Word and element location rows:
════════════════════

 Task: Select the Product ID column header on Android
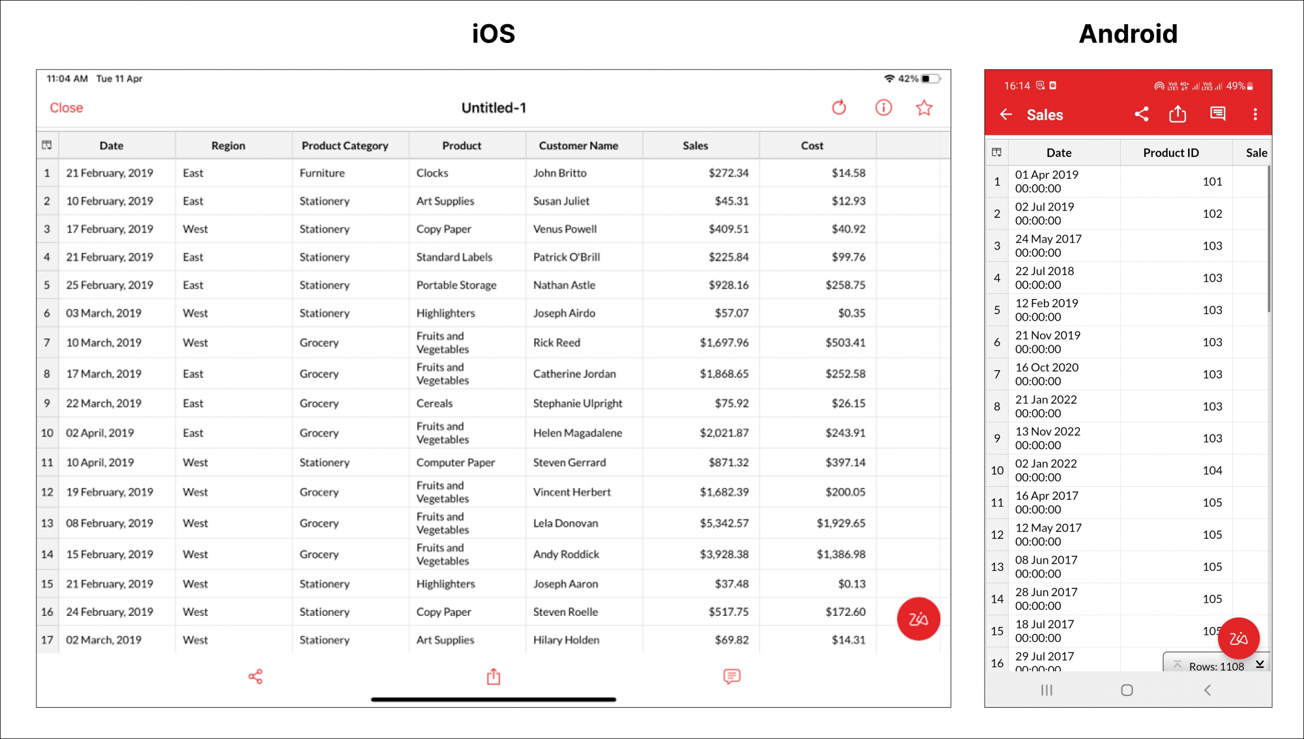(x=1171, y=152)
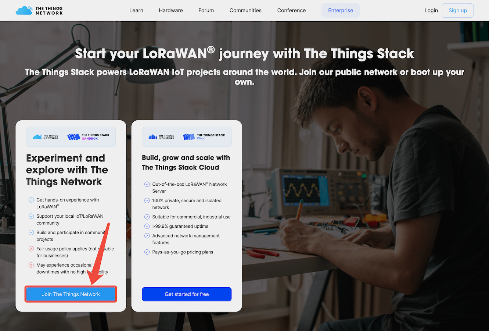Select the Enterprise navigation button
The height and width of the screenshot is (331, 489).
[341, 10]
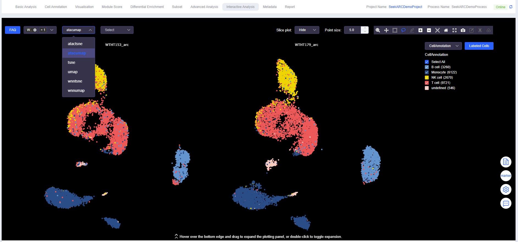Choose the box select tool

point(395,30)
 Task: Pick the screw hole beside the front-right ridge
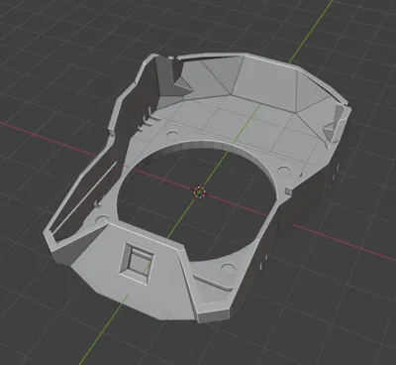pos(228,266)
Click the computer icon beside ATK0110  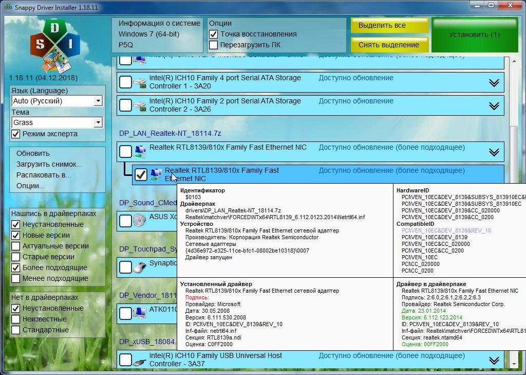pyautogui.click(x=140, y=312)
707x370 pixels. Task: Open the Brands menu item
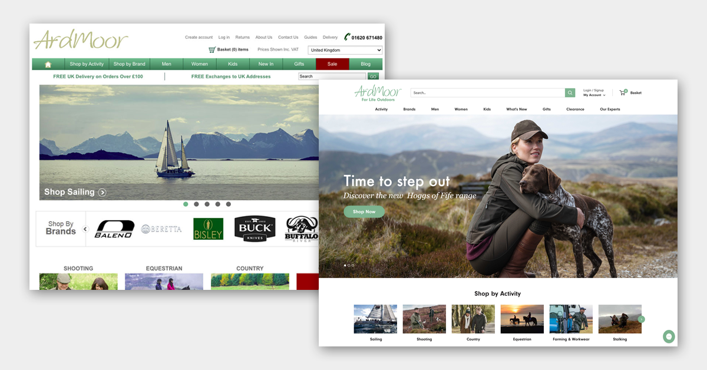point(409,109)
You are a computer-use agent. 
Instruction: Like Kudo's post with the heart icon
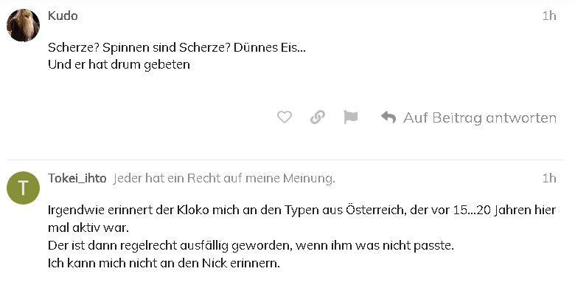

════════════════════

Problem requirements:
Copy out the rows word for word, starting at the line that contains "707x370 pixels. Task: Open" and continuing to the end of the rows. Don't include any of the pictures.

Exercise answer:
707x370 pixels. Task: Open the Brands menu item
point(409,109)
You are a computer-use agent. 
Instruction: Like Kudo's post with the heart icon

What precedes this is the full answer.